Pastoral ministry among the seafarers
Joaquim Magalhães de Castro
Far from loved ones for months on end, in some cases absences that exceed a year, all those who seek sustenance at sea, those who choose to become seafarers, feel more than anyone else the need to support each other. And, prayer may be the anchor that connects them to God, as Victoria G. Sanchez, who leads the Sisters of Jesus Good Shepherd and employee of the Manila delegation of Stella Maris, an international agency of the Catholic Church that offers pastoral assistance to seafarers and their families, regardless of nationality, creed or race.
For 12 consecutive years in the Filipino capital, Sister Victoria is convinced that only through prayer can “those who live in the sea and those who remain on land” be in true harmony, hence the importance of carrying out regular spiritual and charitable activities with the latter.
The testimony of this nun takes on special significance on the occasion of Sea Sunday, which the Catholic Church always celebrates in the second week of July (this year it was on the 9th of July). At least, this is the understanding of Michael Czerny, prefect of the Dicastery for Promoting Integral Human Development. In his last message for Sea Sunday, the Czech cardinal stated: “Sunday is the day of the Eucharist, that is, it is the day of the weekly Easter, and there are many who do not have access to it because they are forcibly removed from their communities. Celebrating the Risen One means not forgetting anyone, not even those who are somewhere in the middle of the ocean.”

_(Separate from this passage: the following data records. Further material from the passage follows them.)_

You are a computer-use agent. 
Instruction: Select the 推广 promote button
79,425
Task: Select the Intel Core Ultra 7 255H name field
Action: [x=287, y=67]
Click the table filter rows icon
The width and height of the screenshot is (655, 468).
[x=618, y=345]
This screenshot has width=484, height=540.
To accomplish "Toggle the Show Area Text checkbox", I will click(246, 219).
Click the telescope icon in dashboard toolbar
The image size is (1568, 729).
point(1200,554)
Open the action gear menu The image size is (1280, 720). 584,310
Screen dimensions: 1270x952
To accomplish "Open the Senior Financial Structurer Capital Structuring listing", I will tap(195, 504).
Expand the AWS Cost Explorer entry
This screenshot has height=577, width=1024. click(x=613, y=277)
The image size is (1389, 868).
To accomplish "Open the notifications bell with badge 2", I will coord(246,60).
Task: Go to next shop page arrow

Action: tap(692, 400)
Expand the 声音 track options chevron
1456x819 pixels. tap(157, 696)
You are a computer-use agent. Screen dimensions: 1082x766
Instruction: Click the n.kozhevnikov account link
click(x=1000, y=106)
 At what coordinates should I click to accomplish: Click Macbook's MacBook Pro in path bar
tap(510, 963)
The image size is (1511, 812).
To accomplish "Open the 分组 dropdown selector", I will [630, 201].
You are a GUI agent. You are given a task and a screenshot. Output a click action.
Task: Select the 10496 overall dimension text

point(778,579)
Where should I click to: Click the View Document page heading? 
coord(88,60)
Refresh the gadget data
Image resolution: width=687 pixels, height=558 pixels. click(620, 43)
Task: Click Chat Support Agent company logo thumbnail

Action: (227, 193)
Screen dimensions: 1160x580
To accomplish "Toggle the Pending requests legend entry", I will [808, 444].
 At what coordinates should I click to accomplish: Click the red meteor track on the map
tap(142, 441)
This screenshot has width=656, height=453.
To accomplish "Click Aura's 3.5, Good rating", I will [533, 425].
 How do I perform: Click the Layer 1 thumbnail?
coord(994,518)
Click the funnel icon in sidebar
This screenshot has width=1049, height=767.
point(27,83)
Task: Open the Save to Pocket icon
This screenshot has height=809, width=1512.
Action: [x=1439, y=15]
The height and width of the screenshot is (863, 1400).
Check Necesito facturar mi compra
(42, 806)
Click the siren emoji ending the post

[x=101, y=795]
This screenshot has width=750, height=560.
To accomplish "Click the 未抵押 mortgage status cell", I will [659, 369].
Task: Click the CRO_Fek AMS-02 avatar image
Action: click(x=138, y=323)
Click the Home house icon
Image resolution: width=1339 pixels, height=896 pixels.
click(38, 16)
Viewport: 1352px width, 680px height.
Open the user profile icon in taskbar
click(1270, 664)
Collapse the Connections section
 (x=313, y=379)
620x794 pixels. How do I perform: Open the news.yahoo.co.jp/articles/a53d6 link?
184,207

On that day, charities such as Stella Maris, The Mission to Seafarers or the Sailors’ Society as well as non-denominational groups, such as the Sea Cadets, organize fundraisers, parades and awareness campaigns about the many aspects of life at sea. It is estimated that 1.6 million seafarers are shipped worldwide, including 400,000 Filipino nationals who send billions of pesos in remittances annually.
Among the most difficult challenges sailors and fishermen face is loneliness, of course, but also pressure from family members to send money home. Added to these factors are premature layoffs due to personal health problems or physical injuries, the ongoing threat of maritime piracy and limitations on fishing licenses. Let’s not forget that the sea is a very dangerous workplace: in the last 10 years, 1,036 ships have sunk all over the world.
The team at the Stella Maris in Manila not only provides spiritual assistance to the “sea workers and their families,” but also assists them in material terms whenever possible. Supporting, for example, the relatives of those who, for whatever reason, are unable to work or cannot send the usual monthly monetary remittances. Holy Mass is celebrated daily in his name, “in two large dormitories of the organization where the most needy families are housed.”
Sister Victoria stresses the synodal nature of the Catholic Church: “We must move forward together, sail together, leaving no one behind. Let no one think that he has nothing to offer this communion with the sea and with the Lord.”
Being a “synodal Church” means meeting on common ground as equals by baptism and where everyone, including priests and bishops, must truly listen to everyone else. And it is imbued with this spirit that Stella Maris Filipina frequently organizes seminars for seafarers, thus preparing them for life aboard fishing and merchant ships. It also makes them aware of their rights, thereby minimizing the possibility of future labor abuse, illegal recruitment and human trafficking. The Sisters of Jesus Bom Pastor in Manila also organize prayers in the hospital or at the homes of those who are sick.
This modern movement to create “a Catholic ministry focused on boats” began with several isolated acts. In 1891, a British organization called the Apostleship of Prayer made available on twelve ships magazines and devotional books from the newly-formed Jesuit institution Wimbledon College, in addition to convincing a number of shipboards to form a Catholic association together. Two years later, the Society of Saint Vincent de Paul began to visit seafarers stationed in the ports of Bristol, Sunderland and Tyneside. That same year the Maritime Catholic Center of Montreal was inaugurated in Canada.
However, the true Apostleship of the Sea (previously called Stella Maris) would only be formally founded in 1920, in the city of Glasgow. At that time, Britain had one of the largest merchant fleets in the world, employing many thousands of seamen. Soon, the Apostleship of the Sea would operate large hostels for seamen in all the main port cities of the country. Centers, in which sailors could remain while the respective ships were in port, often weeks at a time. Later, due to advances in technology, crews became smaller and ships spent less time in port, resulting in a reduction in these hostels and pastoral activity limited to periodic visits to ships and the opening of reception centers in the immediate vicinity of the docks.